One of Grandma’s greatest hits, this simple drop cookie delivers a properly spicy, crunchy, melt-in-your-mouth burst of holiday goodness. Make sure your spices are fresh and, in the case of pepper and cloves, freshly ground.
Makes 4 dozen cookies
12 oz. (3 sticks) unsalted butter, at room temperature
2 cups sugar
1/2 cup molasses
4 cups unbleached white flour
2 teaspoons baking soda
1 teaspoon salt
2 teaspoons ground cinnamon
1 teaspoon ground cloves
1 teaspoon ground ginger
1/2 teaspoon freshly ground pepper
Powdered sugar for dusting
Preheat oven to 350 degrees.

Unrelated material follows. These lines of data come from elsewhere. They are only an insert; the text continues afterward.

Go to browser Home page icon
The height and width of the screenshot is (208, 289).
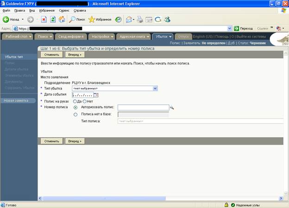(62, 19)
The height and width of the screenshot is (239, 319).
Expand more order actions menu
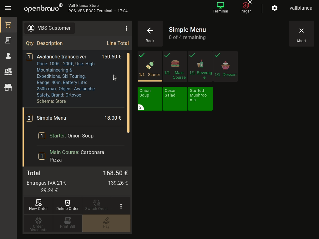pyautogui.click(x=121, y=206)
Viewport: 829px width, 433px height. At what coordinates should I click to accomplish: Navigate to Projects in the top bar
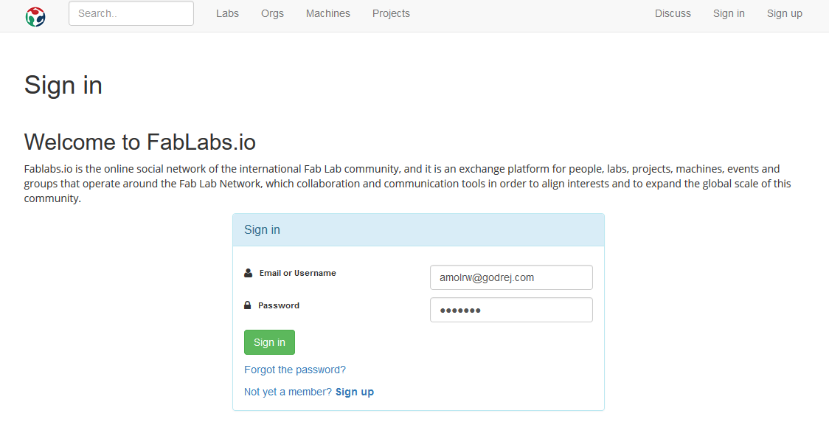[391, 13]
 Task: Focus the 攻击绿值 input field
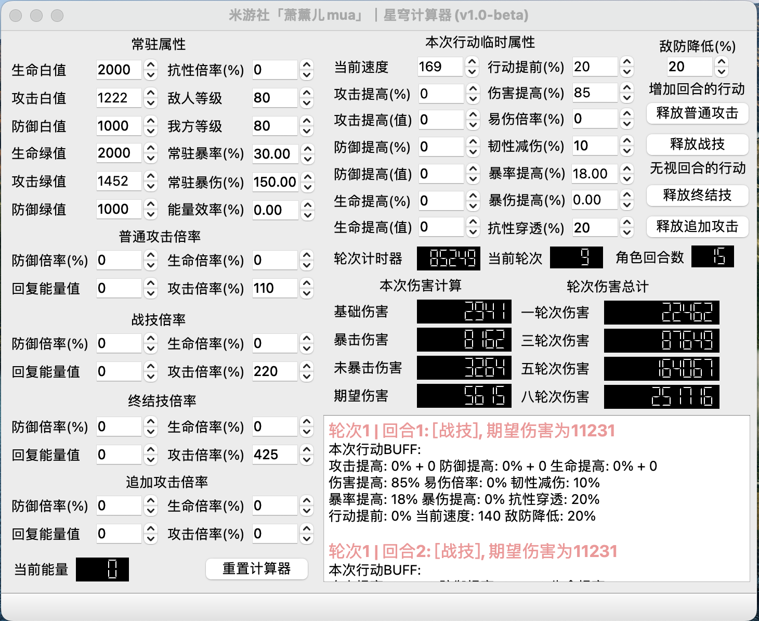coord(119,182)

Line baking sheets with parchment paper.
In a large mixing bowl, cream butter and sugar until fluffy. Add eggs, one at a time, beating well after each addition. Add molasses and beat well.
Sift together dry ingredients. Add at low speed to butter and sugar mixture and beat just until combined.
Drop batter by rounded spoonfuls onto baking sheet 2 1/2 inches apart – cookies will spread. Bake 9 to 11 minutes, rotating cookie sheets from back to front once midway through baking. Cookies should be golden brown and slightly darker around the edges when done. Watch carefully during final minutes of baking because they burn easily.
Remove from oven and let stand a minute before removing carefully to a rack. Sift powdered sugar over cookies while still warm. When completely cool, store in airtight tin or zip-top bag to freeze. Before serving, sift with more powdered sugar.